**Task to carry out:** Copy out every one of the rows below, word for word.

**Data section:**
================
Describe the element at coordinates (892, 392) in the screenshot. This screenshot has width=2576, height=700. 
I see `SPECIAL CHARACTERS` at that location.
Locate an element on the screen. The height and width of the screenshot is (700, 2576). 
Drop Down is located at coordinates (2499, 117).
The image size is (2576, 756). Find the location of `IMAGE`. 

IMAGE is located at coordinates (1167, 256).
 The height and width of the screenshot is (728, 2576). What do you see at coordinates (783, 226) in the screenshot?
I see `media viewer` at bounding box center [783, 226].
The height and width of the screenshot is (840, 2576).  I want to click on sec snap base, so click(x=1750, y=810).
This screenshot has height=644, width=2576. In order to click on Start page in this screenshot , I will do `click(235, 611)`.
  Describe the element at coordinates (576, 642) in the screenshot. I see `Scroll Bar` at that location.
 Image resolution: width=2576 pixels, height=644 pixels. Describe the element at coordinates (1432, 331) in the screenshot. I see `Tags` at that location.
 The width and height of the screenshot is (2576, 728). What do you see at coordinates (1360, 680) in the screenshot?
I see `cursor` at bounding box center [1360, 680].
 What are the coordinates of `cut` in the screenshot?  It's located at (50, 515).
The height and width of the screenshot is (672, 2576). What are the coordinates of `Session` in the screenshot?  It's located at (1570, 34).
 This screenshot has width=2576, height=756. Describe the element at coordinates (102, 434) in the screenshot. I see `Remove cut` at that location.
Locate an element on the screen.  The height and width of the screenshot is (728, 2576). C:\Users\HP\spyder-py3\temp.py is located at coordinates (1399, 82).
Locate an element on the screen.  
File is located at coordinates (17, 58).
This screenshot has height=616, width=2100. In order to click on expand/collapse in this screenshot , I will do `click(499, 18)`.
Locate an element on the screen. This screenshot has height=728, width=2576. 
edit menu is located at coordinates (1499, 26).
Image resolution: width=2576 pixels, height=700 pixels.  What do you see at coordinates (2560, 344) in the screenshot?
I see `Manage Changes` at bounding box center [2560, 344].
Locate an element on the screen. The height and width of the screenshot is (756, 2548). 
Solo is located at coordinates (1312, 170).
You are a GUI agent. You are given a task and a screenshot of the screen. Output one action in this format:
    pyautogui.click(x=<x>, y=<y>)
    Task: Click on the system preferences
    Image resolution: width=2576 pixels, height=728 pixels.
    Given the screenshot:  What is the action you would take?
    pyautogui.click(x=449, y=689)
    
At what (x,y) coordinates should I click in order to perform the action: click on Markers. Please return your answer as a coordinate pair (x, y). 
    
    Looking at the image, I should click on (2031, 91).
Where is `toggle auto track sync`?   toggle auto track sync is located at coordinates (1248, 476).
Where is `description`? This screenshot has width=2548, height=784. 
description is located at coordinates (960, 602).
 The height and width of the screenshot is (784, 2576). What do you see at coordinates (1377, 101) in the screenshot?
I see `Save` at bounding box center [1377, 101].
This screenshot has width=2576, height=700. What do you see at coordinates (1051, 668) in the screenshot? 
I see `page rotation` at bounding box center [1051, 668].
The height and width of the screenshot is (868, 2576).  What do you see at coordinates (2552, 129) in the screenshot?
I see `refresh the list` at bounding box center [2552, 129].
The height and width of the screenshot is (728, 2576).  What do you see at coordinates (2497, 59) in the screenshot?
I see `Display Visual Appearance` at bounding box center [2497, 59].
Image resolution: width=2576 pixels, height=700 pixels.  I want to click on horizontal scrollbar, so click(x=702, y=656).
================
**Reply:**
Describe the element at coordinates (892, 392) in the screenshot. This screenshot has width=2576, height=700. 
I see `SPECIAL CHARACTERS` at that location.
Locate an element on the screen. The height and width of the screenshot is (700, 2576). 
Drop Down is located at coordinates (2499, 117).
The image size is (2576, 756). Find the location of `IMAGE`. 

IMAGE is located at coordinates (1167, 256).
 The height and width of the screenshot is (728, 2576). What do you see at coordinates (783, 226) in the screenshot?
I see `media viewer` at bounding box center [783, 226].
The height and width of the screenshot is (840, 2576).  I want to click on sec snap base, so click(x=1750, y=810).
This screenshot has height=644, width=2576. In order to click on Start page in this screenshot , I will do `click(235, 611)`.
  Describe the element at coordinates (576, 642) in the screenshot. I see `Scroll Bar` at that location.
 Image resolution: width=2576 pixels, height=644 pixels. Describe the element at coordinates (1432, 331) in the screenshot. I see `Tags` at that location.
 The width and height of the screenshot is (2576, 728). What do you see at coordinates (1360, 680) in the screenshot?
I see `cursor` at bounding box center [1360, 680].
 What are the coordinates of `cut` in the screenshot?  It's located at (50, 515).
The height and width of the screenshot is (672, 2576). What are the coordinates of `Session` in the screenshot?  It's located at (1570, 34).
 This screenshot has width=2576, height=756. Describe the element at coordinates (102, 434) in the screenshot. I see `Remove cut` at that location.
Locate an element on the screen.  The height and width of the screenshot is (728, 2576). C:\Users\HP\spyder-py3\temp.py is located at coordinates (1399, 82).
Locate an element on the screen.  
File is located at coordinates (17, 58).
This screenshot has height=616, width=2100. In order to click on expand/collapse in this screenshot , I will do `click(499, 18)`.
Locate an element on the screen. This screenshot has height=728, width=2576. 
edit menu is located at coordinates (1499, 26).
Image resolution: width=2576 pixels, height=700 pixels.  What do you see at coordinates (2560, 344) in the screenshot?
I see `Manage Changes` at bounding box center [2560, 344].
Locate an element on the screen. The height and width of the screenshot is (756, 2548). 
Solo is located at coordinates (1312, 170).
You are a GUI agent. You are given a task and a screenshot of the screen. Output one action in this format:
    pyautogui.click(x=<x>, y=<y>)
    Task: Click on the system preferences
    Image resolution: width=2576 pixels, height=728 pixels.
    Given the screenshot:  What is the action you would take?
    pyautogui.click(x=449, y=689)
    
At what (x,y) coordinates should I click in order to perform the action: click on Markers. Please return your answer as a coordinate pair (x, y). 
    
    Looking at the image, I should click on (2031, 91).
Where is `toggle auto track sync`?   toggle auto track sync is located at coordinates (1248, 476).
Where is `description`? This screenshot has width=2548, height=784. 
description is located at coordinates (960, 602).
 The height and width of the screenshot is (784, 2576). What do you see at coordinates (1377, 101) in the screenshot?
I see `Save` at bounding box center [1377, 101].
This screenshot has width=2576, height=700. What do you see at coordinates (1051, 668) in the screenshot? 
I see `page rotation` at bounding box center [1051, 668].
The height and width of the screenshot is (868, 2576).  What do you see at coordinates (2552, 129) in the screenshot?
I see `refresh the list` at bounding box center [2552, 129].
The height and width of the screenshot is (728, 2576).  What do you see at coordinates (2497, 59) in the screenshot?
I see `Display Visual Appearance` at bounding box center [2497, 59].
Image resolution: width=2576 pixels, height=700 pixels.  I want to click on horizontal scrollbar, so click(x=702, y=656).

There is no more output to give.